### Assigned task
Beginning with the first line of the data below, extract each line up to and including the one containing "Open Lauren Windsor's". Copy them exactly and add nothing.

===== Supplied data =====

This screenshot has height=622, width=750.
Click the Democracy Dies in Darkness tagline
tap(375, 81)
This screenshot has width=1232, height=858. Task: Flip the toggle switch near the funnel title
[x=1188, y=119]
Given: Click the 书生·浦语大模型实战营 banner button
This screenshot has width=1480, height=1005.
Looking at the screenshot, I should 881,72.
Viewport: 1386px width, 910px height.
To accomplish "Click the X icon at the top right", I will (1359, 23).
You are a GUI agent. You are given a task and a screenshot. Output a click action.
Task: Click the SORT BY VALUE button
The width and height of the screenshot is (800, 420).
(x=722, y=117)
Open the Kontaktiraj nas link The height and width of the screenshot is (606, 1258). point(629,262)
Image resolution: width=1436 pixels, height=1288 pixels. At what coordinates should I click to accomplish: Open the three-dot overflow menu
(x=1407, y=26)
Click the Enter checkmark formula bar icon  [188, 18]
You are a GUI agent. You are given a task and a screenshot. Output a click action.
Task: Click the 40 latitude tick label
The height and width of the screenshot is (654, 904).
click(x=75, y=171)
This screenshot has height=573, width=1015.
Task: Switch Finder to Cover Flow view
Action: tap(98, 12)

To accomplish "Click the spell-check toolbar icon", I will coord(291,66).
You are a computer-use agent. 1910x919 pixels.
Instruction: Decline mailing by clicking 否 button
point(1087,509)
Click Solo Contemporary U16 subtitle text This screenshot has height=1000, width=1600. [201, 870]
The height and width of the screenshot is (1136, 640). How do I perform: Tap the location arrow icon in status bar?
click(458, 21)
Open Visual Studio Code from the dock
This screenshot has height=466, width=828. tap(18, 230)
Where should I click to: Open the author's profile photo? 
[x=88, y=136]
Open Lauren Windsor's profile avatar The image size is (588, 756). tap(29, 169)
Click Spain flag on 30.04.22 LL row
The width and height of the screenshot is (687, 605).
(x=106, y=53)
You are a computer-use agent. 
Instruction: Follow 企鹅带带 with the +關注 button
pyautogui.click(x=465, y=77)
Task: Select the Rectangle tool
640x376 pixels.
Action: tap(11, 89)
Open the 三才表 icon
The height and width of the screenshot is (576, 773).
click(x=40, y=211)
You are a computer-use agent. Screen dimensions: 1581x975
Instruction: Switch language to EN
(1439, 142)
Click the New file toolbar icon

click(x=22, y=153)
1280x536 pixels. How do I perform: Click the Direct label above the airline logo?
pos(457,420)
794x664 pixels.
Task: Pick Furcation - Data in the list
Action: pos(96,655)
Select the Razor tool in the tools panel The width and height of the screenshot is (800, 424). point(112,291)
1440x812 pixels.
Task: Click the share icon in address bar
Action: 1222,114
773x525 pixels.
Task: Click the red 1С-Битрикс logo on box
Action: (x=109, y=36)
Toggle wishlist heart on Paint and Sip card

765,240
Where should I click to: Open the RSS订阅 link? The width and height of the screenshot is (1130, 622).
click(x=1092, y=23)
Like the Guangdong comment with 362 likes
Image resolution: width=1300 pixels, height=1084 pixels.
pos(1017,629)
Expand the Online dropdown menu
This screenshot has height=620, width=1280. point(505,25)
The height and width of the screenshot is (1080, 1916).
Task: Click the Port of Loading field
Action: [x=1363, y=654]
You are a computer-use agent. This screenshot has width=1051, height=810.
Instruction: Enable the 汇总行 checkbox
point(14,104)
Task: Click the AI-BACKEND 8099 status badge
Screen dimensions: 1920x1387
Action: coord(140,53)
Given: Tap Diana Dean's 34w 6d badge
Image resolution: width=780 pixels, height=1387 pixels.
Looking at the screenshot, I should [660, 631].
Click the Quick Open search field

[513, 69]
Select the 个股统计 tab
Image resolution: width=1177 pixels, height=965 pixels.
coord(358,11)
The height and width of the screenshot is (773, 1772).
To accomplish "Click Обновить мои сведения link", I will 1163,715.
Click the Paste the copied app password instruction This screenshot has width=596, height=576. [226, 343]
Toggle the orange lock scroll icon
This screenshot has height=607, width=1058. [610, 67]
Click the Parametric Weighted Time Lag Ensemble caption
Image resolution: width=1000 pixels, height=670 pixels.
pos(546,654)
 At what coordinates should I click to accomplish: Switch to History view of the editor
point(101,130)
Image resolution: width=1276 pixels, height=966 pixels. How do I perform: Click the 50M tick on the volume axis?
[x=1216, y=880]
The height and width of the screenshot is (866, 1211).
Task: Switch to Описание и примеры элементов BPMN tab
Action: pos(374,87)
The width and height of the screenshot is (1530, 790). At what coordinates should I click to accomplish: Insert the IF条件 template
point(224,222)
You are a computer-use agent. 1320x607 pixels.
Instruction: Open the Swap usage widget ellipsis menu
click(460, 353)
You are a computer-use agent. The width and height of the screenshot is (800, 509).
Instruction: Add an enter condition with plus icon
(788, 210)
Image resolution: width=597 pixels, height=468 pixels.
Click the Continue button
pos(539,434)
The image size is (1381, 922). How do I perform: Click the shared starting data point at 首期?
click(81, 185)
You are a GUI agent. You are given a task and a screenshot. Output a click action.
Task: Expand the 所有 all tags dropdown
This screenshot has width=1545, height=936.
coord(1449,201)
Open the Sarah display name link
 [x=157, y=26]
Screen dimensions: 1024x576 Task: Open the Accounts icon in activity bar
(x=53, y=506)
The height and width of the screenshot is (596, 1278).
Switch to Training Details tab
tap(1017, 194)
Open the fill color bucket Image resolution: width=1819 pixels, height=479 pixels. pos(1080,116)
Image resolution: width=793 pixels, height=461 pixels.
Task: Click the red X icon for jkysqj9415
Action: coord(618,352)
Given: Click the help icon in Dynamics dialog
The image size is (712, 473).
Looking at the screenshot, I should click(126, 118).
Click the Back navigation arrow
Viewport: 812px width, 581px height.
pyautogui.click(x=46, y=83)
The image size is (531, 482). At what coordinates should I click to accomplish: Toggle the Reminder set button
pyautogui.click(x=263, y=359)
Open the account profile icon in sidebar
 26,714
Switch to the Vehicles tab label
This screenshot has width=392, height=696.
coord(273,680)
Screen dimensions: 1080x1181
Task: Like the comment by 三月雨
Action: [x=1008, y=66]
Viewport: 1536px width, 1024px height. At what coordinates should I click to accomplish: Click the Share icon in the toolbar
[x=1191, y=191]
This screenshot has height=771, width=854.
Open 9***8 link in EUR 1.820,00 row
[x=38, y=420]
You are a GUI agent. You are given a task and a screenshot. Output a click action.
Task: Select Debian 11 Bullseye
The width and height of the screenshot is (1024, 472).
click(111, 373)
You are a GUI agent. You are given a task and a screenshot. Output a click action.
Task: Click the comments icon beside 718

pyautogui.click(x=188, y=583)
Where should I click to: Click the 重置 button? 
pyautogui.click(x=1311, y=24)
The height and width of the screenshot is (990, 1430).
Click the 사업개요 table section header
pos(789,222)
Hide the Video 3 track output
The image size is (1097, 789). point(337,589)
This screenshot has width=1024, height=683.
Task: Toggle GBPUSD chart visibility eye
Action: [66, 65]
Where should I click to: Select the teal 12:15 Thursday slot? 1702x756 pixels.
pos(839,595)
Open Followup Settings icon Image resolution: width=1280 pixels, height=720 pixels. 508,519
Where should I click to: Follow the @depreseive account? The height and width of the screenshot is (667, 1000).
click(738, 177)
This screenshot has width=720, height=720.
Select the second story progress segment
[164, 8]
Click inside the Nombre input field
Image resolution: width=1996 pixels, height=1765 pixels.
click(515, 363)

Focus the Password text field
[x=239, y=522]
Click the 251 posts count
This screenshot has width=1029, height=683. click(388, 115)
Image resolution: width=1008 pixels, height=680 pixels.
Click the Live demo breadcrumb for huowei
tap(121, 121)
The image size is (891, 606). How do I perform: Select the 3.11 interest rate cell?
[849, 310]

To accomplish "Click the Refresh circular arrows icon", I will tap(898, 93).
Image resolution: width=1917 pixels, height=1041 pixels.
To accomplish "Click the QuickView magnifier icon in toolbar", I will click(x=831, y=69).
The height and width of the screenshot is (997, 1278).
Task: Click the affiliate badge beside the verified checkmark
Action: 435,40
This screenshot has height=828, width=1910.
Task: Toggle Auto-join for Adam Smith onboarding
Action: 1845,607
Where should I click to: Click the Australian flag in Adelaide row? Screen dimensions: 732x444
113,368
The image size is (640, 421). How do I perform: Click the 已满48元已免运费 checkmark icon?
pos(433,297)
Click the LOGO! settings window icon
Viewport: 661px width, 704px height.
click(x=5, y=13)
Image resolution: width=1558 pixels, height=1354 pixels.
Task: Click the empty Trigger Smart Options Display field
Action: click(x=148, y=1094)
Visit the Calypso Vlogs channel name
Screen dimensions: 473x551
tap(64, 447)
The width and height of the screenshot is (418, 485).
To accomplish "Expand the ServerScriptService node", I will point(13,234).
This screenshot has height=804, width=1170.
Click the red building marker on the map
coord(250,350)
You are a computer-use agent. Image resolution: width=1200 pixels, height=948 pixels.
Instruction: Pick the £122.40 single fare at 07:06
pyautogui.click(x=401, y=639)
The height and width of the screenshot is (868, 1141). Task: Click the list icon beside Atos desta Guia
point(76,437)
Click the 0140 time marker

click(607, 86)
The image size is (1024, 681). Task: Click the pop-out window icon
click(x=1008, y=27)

=====

### Exercise answer
This screenshot has height=622, width=750.
Click the Democracy Dies in Darkness tagline
tap(375, 81)
This screenshot has width=1232, height=858. Task: Flip the toggle switch near the funnel title
[x=1188, y=119]
Given: Click the 书生·浦语大模型实战营 banner button
This screenshot has width=1480, height=1005.
Looking at the screenshot, I should 881,72.
Viewport: 1386px width, 910px height.
To accomplish "Click the X icon at the top right", I will (1359, 23).
You are a GUI agent. You are given a task and a screenshot. Output a click action.
Task: Click the SORT BY VALUE button
The width and height of the screenshot is (800, 420).
(x=722, y=117)
Open the Kontaktiraj nas link The height and width of the screenshot is (606, 1258). point(629,262)
Image resolution: width=1436 pixels, height=1288 pixels. At what coordinates should I click to accomplish: Open the three-dot overflow menu
(x=1407, y=26)
Click the Enter checkmark formula bar icon  [188, 18]
You are a GUI agent. You are given a task and a screenshot. Output a click action.
Task: Click the 40 latitude tick label
The height and width of the screenshot is (654, 904).
click(x=75, y=171)
This screenshot has height=573, width=1015.
Task: Switch Finder to Cover Flow view
Action: tap(98, 12)

To accomplish "Click the spell-check toolbar icon", I will coord(291,66).
You are a computer-use agent. 1910x919 pixels.
Instruction: Decline mailing by clicking 否 button
point(1087,509)
Click Solo Contemporary U16 subtitle text This screenshot has height=1000, width=1600. [201, 870]
The height and width of the screenshot is (1136, 640). How do I perform: Tap the location arrow icon in status bar?
click(458, 21)
Open Visual Studio Code from the dock
This screenshot has height=466, width=828. tap(18, 230)
Where should I click to: Open the author's profile photo? 
[x=88, y=136]
Open Lauren Windsor's profile avatar The image size is (588, 756). tap(29, 169)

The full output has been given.